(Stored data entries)
************
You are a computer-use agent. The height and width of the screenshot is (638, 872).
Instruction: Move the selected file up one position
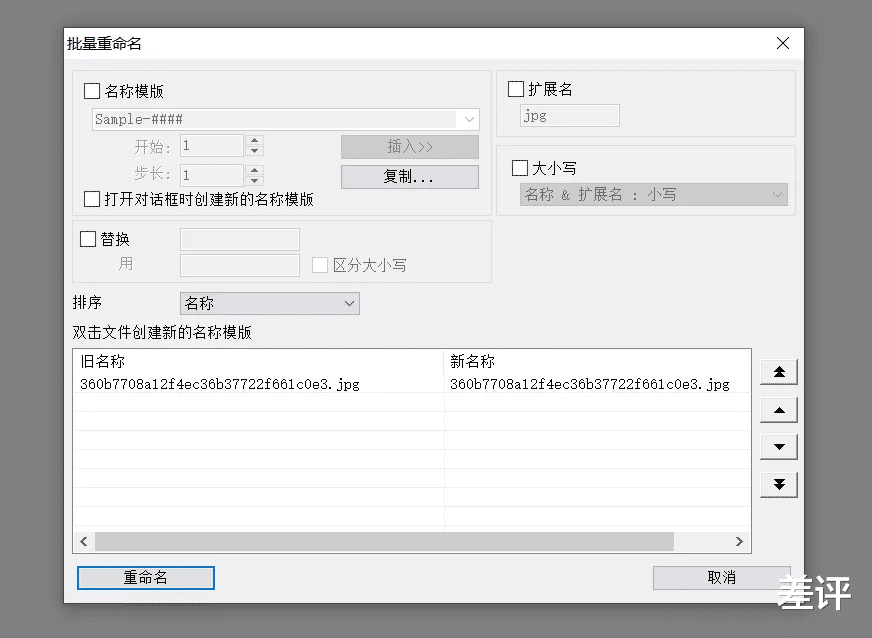[x=778, y=409]
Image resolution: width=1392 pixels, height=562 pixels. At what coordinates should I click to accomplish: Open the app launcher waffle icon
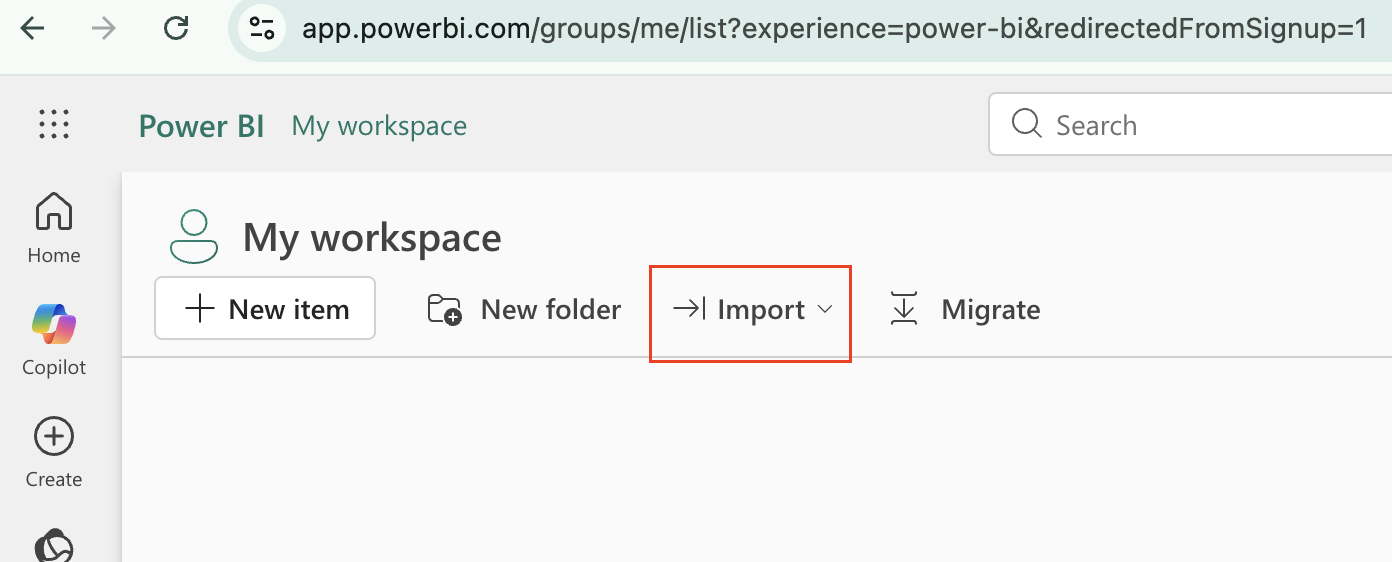[x=54, y=125]
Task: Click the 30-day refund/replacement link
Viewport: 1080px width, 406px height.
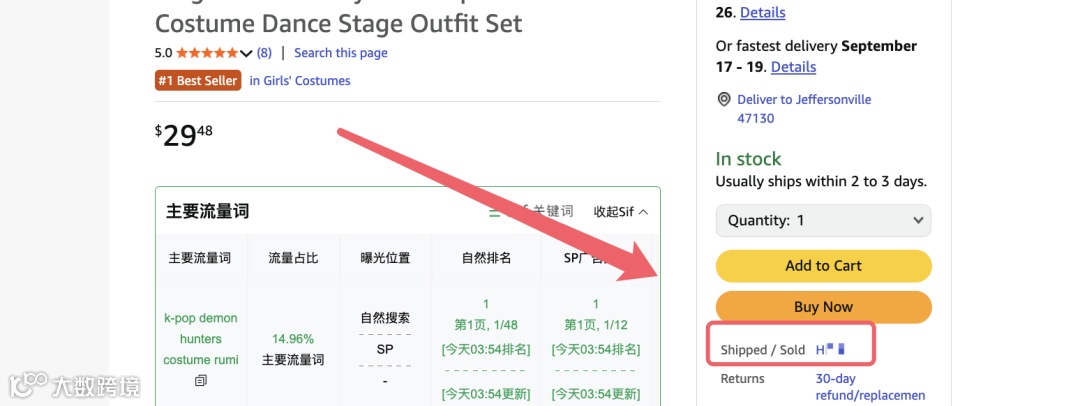Action: tap(870, 387)
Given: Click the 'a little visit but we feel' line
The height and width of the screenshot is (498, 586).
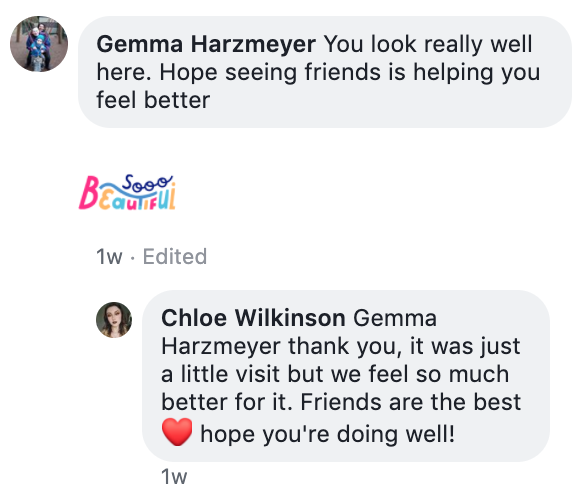Looking at the screenshot, I should click(286, 374).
************
Directions → Of the lines above, quote exactly those from the one with "Instruction: Move the" through the one with "Task: Click the", ends included; pictures stay out.

Written response →
Instruction: Move the selected file up one position
[x=778, y=409]
Image resolution: width=1392 pixels, height=562 pixels. At what coordinates should I click to accomplish: Open the app launcher waffle icon
[x=54, y=125]
Task: Click the 30-day refund/replacement link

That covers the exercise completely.